Alice blue, also known as Alice Blue, is a pale tint of blue, that was famous for being a favorite color of Alice Roosevelt Longworth, daughter of Theodore Roosevelt. First used in 1905 and popular throughout the early 20th century, it was frequently shown in advertisements. It inspired the hit song "Alice Blue Gown".

It is the designated color for use in insignia and trim on the USS Theodore Roosevelt and is one of the original 1987 X11 color names which became the basis for color description in web authoring.

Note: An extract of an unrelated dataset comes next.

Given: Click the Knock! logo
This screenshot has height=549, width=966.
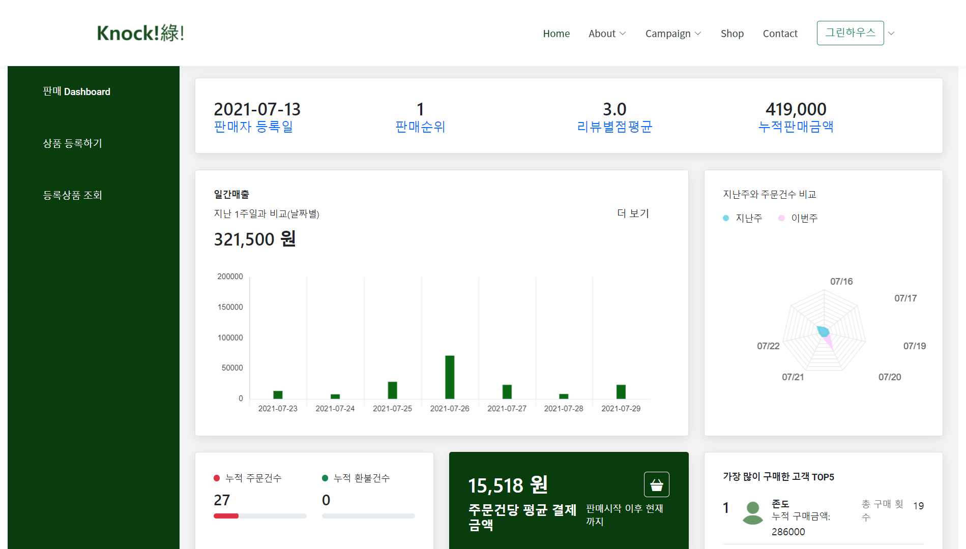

== Description of color ==
Most descriptions of the color agree that it is a pale blue with a greyish tinge. Merriam-Webster defines it as "a pale blue to grayish blue that is redder and stronger than forget-me-not".

But according to a 1933 article, at the time, "almost any blue that was not 'baby blue' or 'periwinkle' was 'Alice blue.'"

In 1987 "AliceBlue" was selected as one of the X11 color names and defined as #F0F8FF.

== History ==
Introduced in 1905, the color gained widespread popularity in the early 20th century thanks to its reputation as the favorite color of Alice Roosevelt Longworth, daughter of Theodore Roosevelt, said to "[match] her steely eyes".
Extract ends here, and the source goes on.